SHORT TASK:
Rewrite the material from its first line through the line containing "Given: Pick the photo above Sharib Ali's name", swapping "Looking at the screenshot" for "Judging from the screenshot" everywhere and leaving everything else the same.

--

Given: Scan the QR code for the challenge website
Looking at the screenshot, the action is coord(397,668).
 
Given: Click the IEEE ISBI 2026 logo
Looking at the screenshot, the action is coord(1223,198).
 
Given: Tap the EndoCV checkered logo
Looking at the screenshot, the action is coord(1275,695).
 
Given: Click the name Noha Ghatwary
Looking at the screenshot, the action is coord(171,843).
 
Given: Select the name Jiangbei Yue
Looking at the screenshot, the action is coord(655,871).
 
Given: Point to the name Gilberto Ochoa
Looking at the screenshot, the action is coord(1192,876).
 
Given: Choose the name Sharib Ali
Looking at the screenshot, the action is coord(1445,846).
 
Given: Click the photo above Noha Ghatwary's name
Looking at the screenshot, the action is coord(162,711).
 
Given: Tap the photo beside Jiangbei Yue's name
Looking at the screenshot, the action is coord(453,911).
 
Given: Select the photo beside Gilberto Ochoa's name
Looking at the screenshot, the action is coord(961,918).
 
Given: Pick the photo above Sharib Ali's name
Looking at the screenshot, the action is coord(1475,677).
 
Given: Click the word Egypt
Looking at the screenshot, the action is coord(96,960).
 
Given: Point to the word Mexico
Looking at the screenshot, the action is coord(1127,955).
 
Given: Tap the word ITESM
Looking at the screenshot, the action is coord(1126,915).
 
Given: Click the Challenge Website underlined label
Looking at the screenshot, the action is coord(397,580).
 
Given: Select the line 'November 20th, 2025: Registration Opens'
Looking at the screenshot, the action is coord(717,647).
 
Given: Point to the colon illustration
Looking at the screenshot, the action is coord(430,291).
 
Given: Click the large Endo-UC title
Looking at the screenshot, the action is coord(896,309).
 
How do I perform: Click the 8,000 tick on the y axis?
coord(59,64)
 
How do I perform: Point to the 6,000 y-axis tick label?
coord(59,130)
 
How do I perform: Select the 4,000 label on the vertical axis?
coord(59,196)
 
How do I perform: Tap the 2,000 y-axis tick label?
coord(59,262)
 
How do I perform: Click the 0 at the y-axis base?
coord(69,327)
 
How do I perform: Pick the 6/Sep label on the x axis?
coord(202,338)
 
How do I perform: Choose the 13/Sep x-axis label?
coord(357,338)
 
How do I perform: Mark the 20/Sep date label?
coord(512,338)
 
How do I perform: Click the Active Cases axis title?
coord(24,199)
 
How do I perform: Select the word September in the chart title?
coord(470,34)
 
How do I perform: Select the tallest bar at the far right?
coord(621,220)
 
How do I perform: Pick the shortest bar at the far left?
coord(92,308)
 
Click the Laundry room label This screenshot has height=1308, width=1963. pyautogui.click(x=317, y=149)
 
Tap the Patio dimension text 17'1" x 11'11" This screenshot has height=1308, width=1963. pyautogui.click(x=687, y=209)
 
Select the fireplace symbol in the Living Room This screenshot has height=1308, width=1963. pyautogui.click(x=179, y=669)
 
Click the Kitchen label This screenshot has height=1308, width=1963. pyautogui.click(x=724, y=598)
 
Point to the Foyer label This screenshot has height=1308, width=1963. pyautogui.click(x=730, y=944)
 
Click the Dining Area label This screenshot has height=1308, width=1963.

--

RESULT BELOW:
Given: Scan the QR code for the challenge website
Judging from the screenshot, the action is coord(397,668).
 
Given: Click the IEEE ISBI 2026 logo
Judging from the screenshot, the action is coord(1223,198).
 
Given: Tap the EndoCV checkered logo
Judging from the screenshot, the action is coord(1275,695).
 
Given: Click the name Noha Ghatwary
Judging from the screenshot, the action is coord(171,843).
 
Given: Select the name Jiangbei Yue
Judging from the screenshot, the action is coord(655,871).
 
Given: Point to the name Gilberto Ochoa
Judging from the screenshot, the action is coord(1192,876).
 
Given: Choose the name Sharib Ali
Judging from the screenshot, the action is coord(1445,846).
 
Given: Click the photo above Noha Ghatwary's name
Judging from the screenshot, the action is coord(162,711).
 
Given: Tap the photo beside Jiangbei Yue's name
Judging from the screenshot, the action is coord(453,911).
 
Given: Select the photo beside Gilberto Ochoa's name
Judging from the screenshot, the action is coord(961,918).
 
Given: Pick the photo above Sharib Ali's name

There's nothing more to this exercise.